PASSAGE PROVIDED:
########
Having said this, I still believe that it is possible to construct an 'Indian Education', but recommending that the ideas for it should be grounded in India's social and economic reality of today and tomorrow rather than of its past. In this context, India must be taken as a new country and a federal entity, and not some timeless country inhabited by Aryans who spoke Sanskrit (which is a false image anyway: Even if we shy away from the debate where Aryans came from, there were always other people in India who were non-Aryans and who never spoke Sanskrit). This education must take into account this historical and persistent diversity of India, and the inherent idea of cosmopolitanism and toleration that make the country work.

If this is the opposite of the revivalist notion of Sanskritised education, there is more to break away from India's past. At the core of Indian education, even the English education of the colonial scheme, sat the tradition notions of caste; education was for a certain role in the society, for a certain privilege, which is essentially conceived as moving away from the necessity of physical labour, of the requirement of doing anything by oneself. The lessons of caste lives on in the very Indian aspiration that an education must make one a manager. Restoring the dignity of work, which is also somewhat undermined in the modern global education based on the mantra of service economy, will be one key departure that an Indian education must make. This is needed not just as a moral thing (the moral imperative of breaking away from the caste mindset will be there) but also pragmatic, because, as Richard Sennett will argue, skills are usually formed with patient work of a persistent nature, and alienation, which is one of the key impediments of creativity and imagination at work, can only be overcome with an identification with one's object of labour. In the Indian context, it is not the mechanics of industrial production, but the hierarchical notions of labour and work embedded in education alienates the person and impedes creativity.

 Finally, an Indian education must be based on a realistic expectation and appraisal of India's role in the global economic system. The false rhetoric of India's emergence as a world leader should be discarded in favour of a practical quest for creating a good life for its own citizens. Abstract as this may sound, such quest may entail discarding the ideals of free consumption at the core of Western education system, because that may indeed be impractical, financially and environmentally, to provide for hundreds of millions of Indian aspirants, and finding ways of sustainable and productive ways of living a better life. And, to do so, indeed, one needs to take a global view, understand the economic, political and environmental challenges that we collectively face, and the common effort that one must pool together to create prosperity in the future (which will be different from the experiences of the industrial revolution).

So, in summary, India needs an education system which addresses its uniqueness, but this does not mean going back to the past. Rather the opposite, it will require overcoming the constraints imposed by its past and tackling its present and future challenges, such as fostering tolerance and accepting diversity, and developing skills and promoting the ideals of good work. An Indian Education system must also seek ways to ensure prosperity within the constraints set by the global economic system, and break away from the notions of a re-run of industrial revolution: It must seek to create a sustainable path to prosperity within the reality of a global late industrial civilisation.
########
RECORDS SHOWN:

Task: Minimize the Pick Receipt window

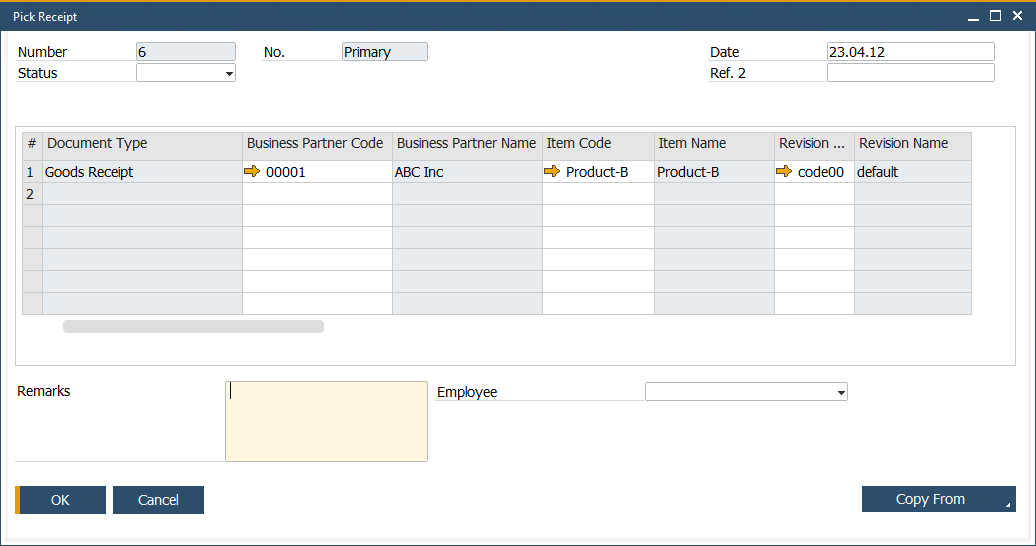Action: pos(973,16)
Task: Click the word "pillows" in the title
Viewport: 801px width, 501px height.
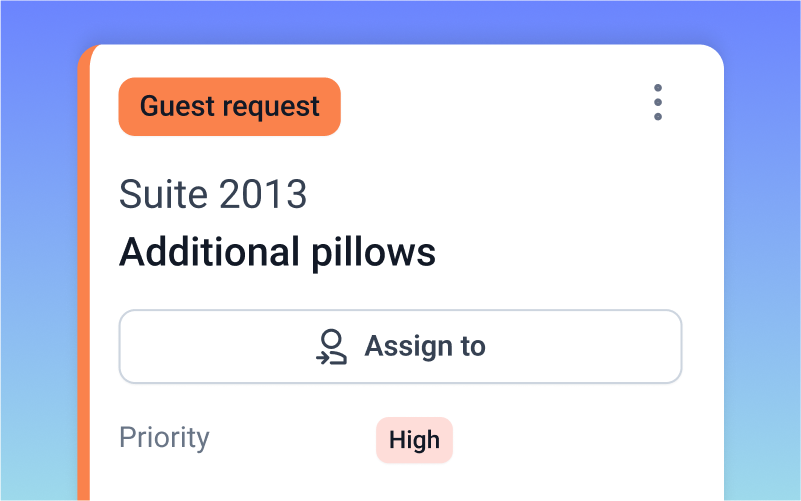Action: click(369, 252)
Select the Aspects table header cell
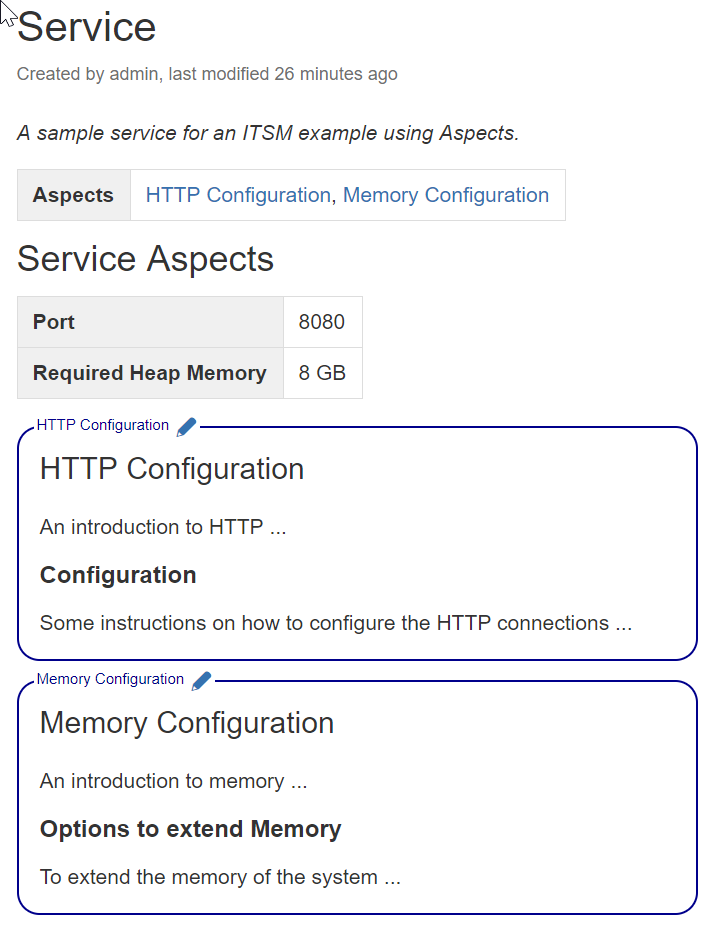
########
EXERCISE DIRECTIONS: Can you restate the passage on Indian education from "So, in summary, India" to "late industrial civilisation.", swapping "prosperity" for "well-being"?

TASK RESULT:
So, in summary, India needs an education system which addresses its uniqueness, but this does not mean going back to the past. Rather the opposite, it will require overcoming the constraints imposed by its past and tackling its present and future challenges, such as fostering tolerance and accepting diversity, and developing skills and promoting the ideals of good work. An Indian Education system must also seek ways to ensure well-being within the constraints set by the global economic system, and break away from the notions of a re-run of industrial revolution: It must seek to create a sustainable path to well-being within the reality of a global late industrial civilisation.